Mahindra Scorpio N handling and riding comfort:
The Scorpio N’s chassis and suspension have received a lot of attention as part of its premium transition. The chassis has lost 10% of its weight while the body-in-white has lost 13%, making it around 500 kg lighter overall. The use of additional high- and ultra-high-strength steel has also resulted in a stronger chassis and body construction.
The brand-new suspension follows, with double wishbones up front and a five-link setup at the back that uses a Watt’s Link setup to restrict lateral movement under load. On top of that, frequency-dependent damping sags over high-frequency bumps but stiffens near bends.
As a result, the Scorpio is neater around corners. Yes, this body-on-frame SUV with its lofty driving position still has a very high center of gravity, which will always preclude it from becoming an outright handling machine, but the improvement is apparent. It gives you the confidence to go through corners quicker than you’d ever dare in an old Scorpio because there is body roll, but it is much more contained, as is pitching under braking, squatting under acceleration, and all of these things together.
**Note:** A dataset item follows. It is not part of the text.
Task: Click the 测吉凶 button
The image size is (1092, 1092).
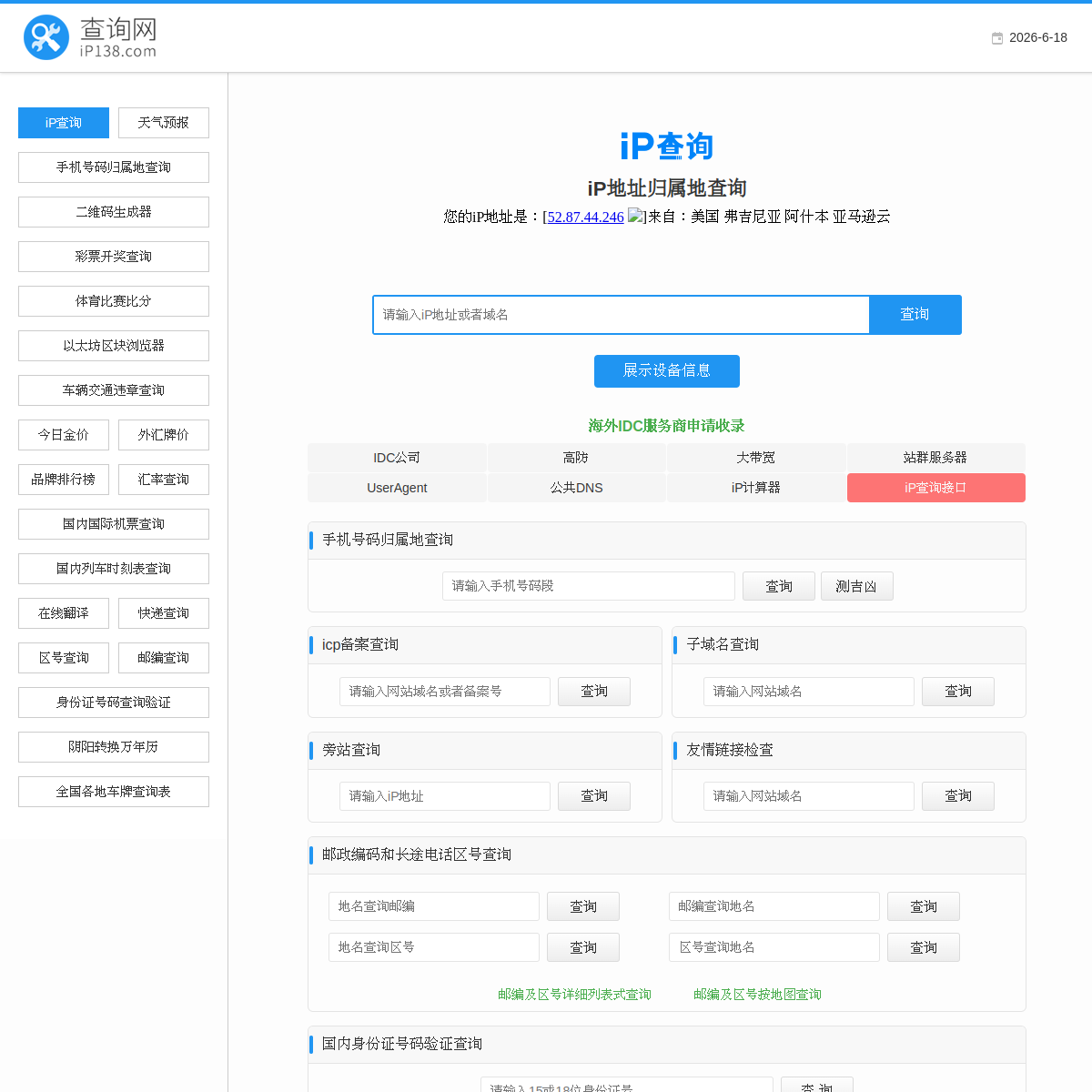Action: point(857,586)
More so with the gasoline version, which feels somewhat sharper and more in control through turns than the diesel.
The steering, which is now electrically assisted, is light and surprisingly fast. It has been precisely adjusted to provide just the appropriate amount of input and a sense of security, even at high speeds. Although the brakes are unquestionably powerful and efficient, they seem a little too grabby and might need a more progressive feel. This large SUV is surprisingly manoeuvrable once you get used to driving it, especially given its size.
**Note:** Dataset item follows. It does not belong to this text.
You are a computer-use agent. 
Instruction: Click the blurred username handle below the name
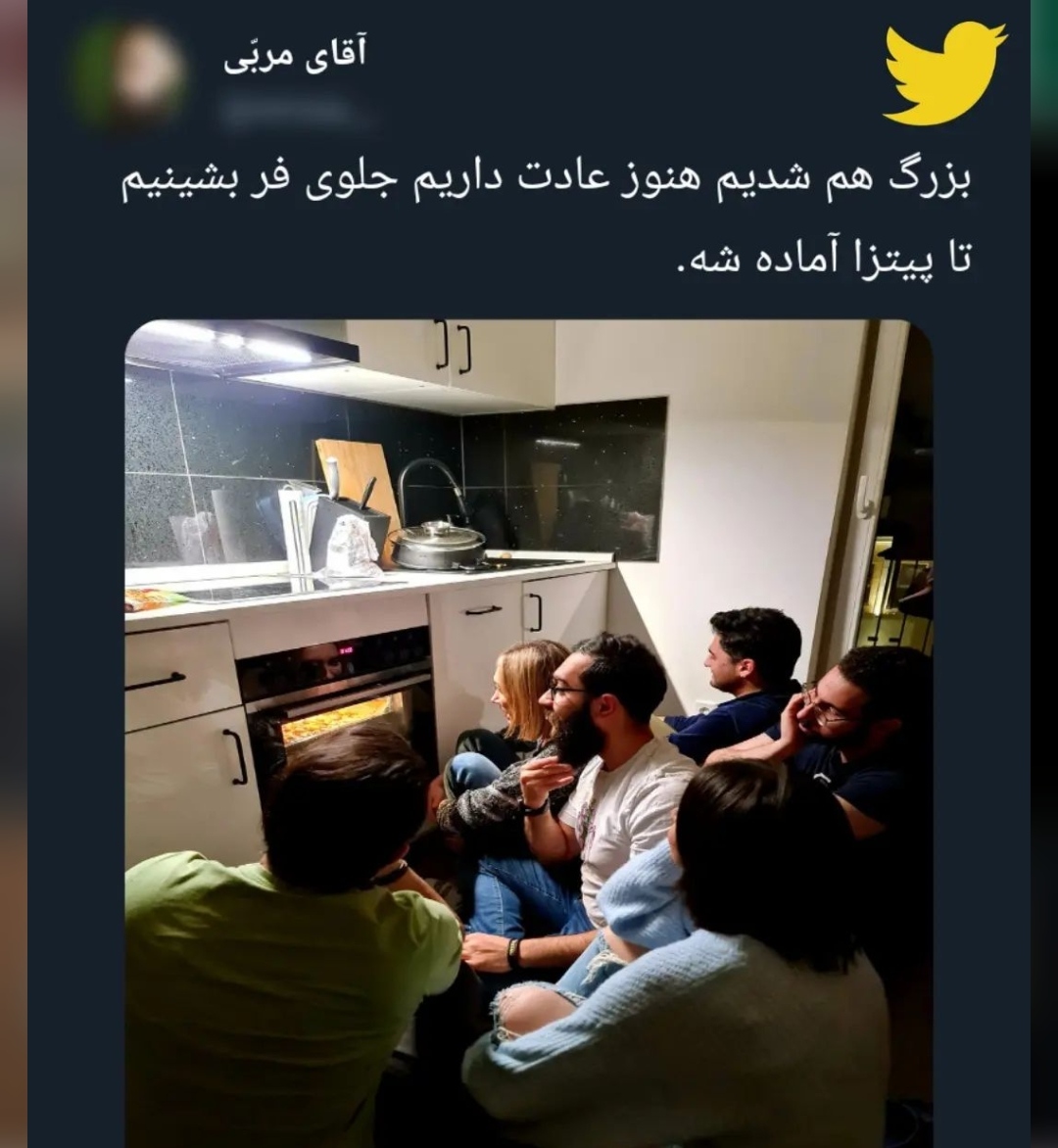click(293, 112)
In comparison to the previous generation, the ride quality has significantly improved and feels considerably less utilitarian. Despite this, there is some residual bounce, particularly at the back, which Mahindra’s engineers haven’t been able to completely eliminate. However, as this is a ladder-frame SUV, some choppiness over low-speed bumps is to be expected. You will enjoy that the new EPS eliminates the steering shock that afflicted the previous Scorpio.
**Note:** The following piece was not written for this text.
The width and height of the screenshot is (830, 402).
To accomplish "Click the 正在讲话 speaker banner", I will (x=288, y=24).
Mahindra Scorpio N’s 4WD off-road capability:
Although it was offered on earlier models as well, Mahindra claims that this is the most sophisticated Scorpio N yet. Diesel variants will be available, both manual and automatic. With a series of terrain modes selectable by a rotary dial, it integrates the reliable mechanical 4×4 system, including a low-range transmission, brake-locking, and mechanical-locking diffs, into the 4Xplor system.
To demonstrate the new Scorpio’s capabilities, the Mahindra Adventure team designed an off-road circuit, where it, predictably, excelled. The Scorpio N makes things even simpler, much as how the second-generation Thar improved the usability and conveniences while retaining the off-road prowess of the first model. Although it won’t be nearly as competent as the Thar, it’s still no pushover with its large ground clearance and 500mm water wading capacity.
Review of the Mahindra Scorpio: Conclusion
In conclusion, Mahindra has once again used its tried-and-true approach. Mahindra’s success with the XUV500 and more recently with the Thar and XUV700 can be attributed to a similar strategy. The Scorpio N strikes me as a solid, all-terrain urban SUV that offers good value for the money (at least, based on the initial pricing).
The mix of dependability, a vast feature list, and beautiful masculine aesthetics has always worked in Mahindra’s favor, and we are confident that the Scorpio N will definitely entice buyers away from Hyundai, Tata, and Kia stores. In terms of introducing vehicles that can establish category benchmarks for quality, Mahindra still has a ways to go. Scorpio N’s waiting time should increase to comparable levels as with XUV700 and Thar despite its flaws.